Good luck with everything.

3
LOULOUV88
Loulouv88
18/02/2024 at 9:37 am
In answer to
Julia F(11)

Please think very carefully about your children's mental well being for the future. I've experienced this as a step daughter growing up and it's truly awful. I still feel so much resentment 30 years later.

Also the behaviour from him to you sounds very much narcissistic.

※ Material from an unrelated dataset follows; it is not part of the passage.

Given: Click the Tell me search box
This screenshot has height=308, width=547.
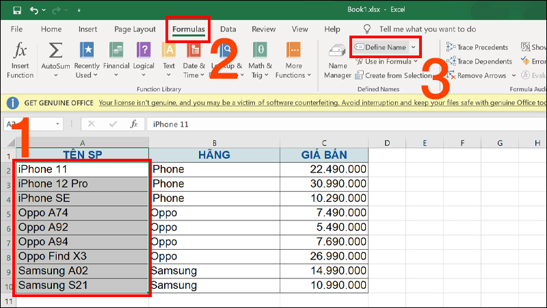Looking at the screenshot, I should [427, 29].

Im sorry to hear this happened to you growing up. Yes that’s the thing, I just don’t want her to grow up noticing the difference in how she’s being treated and I can only imagine how much that must hurt. And yes he certainly does has some controlling behaviours, and has even admitted to using childcare to get at me and ‘win’ on one occasion before. Thanks for your comment.

0
LOULOUV88
Loulouv88
18/02/2024 at 9:48 am
In answer to
Nat H(35)

Read this sentence you wrote again, 'do I just stop trying to force him....?' Would you like someone to force you to do anything? I think not. Forcing him will make him resent her even more. You are there to provide opportunities if he wants to see her. It is his loss if he doesn't anyway.

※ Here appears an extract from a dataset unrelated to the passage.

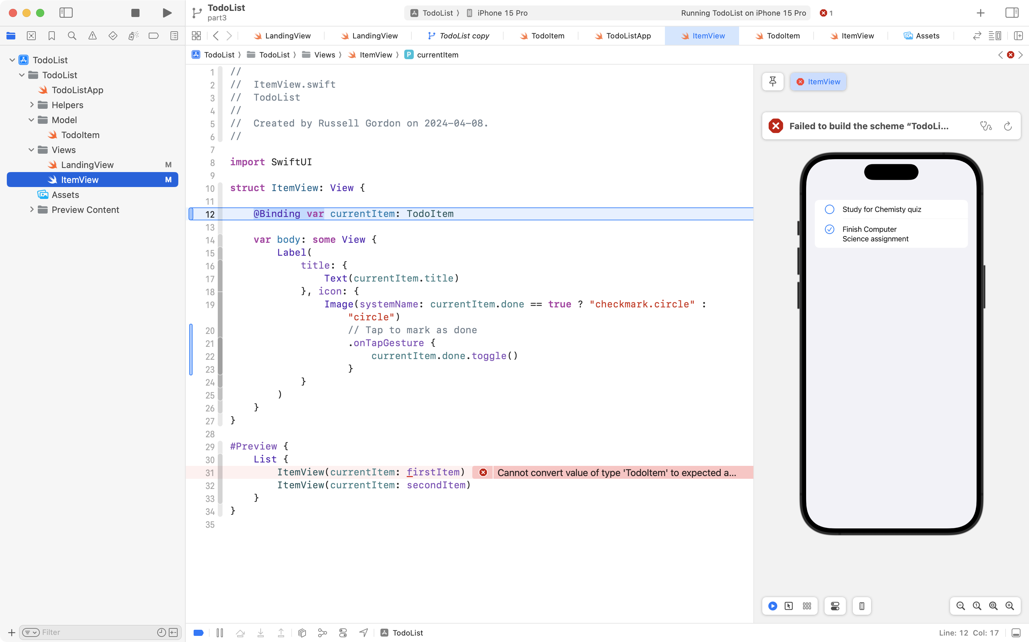Switch to the Assets tab
Screen dimensions: 1029x642
pos(922,36)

People don't like all children the same and that is something you should try to accept. Although this might not be the case here, he probably doesn't know what to do with her as she is still too little. Perhaps things will change when he is able to have a conversation with her (as you mentioned she is too distracted now).


Good luck with everything.

You have a really good point, and I guess I’ve not thought about it like that before, so thanks. Sometimes it’s hard when you’re in it to understand why he wouldn’t want to see and speak with her that much, but maybe she’s too little at the moment like you say. He’s also someone who sees every disagreement as something he has to ‘win’, so maybe if I stopped pushing him to see her that would make things better. I guess I just panic that if I do stop he’ll just continue to see her the bare minimum. But like you say, that’s his loss if so. Thanks again.

0
SARAH H(5648)
Sarah H(5648)
19/02/2024 at 9:57 pm
In answer to
Loulouv88

You have a really good point, and I guess I’ve not thought about it like that before, so thanks. Sometimes it’s hard when you’re in it to understand why he wouldn’t want to see and speak with her that much, but maybe she’s too little at the moment like you say. He’s also someone who sees every disagreement as something he has to ‘win’, so maybe if I stopped pushing him to see her that would make things better. I guess I just panic that if I do stop he’ll just continue to see her the bare minimum. But like you say, that’s his loss if so. Thanks again.

I was going to say the same thing. He left when his other children were 4.. I would hazard a guess he wasn't very hands on in the early years and doesn't know what to do to be able to enjoy it. Which is sad!


Definitely stop "forcing" it. It's disgusting to use children to get at the other parent but that may well be what he is doing - not seeing her because you asked him to. Not giving you the luxury of free time. Not doing anything that could be considered to benefit you. I know that isn't how it feels for you, but I'd put money on it being the way his mind works!


All assumptions of course, but it's a story heard many times!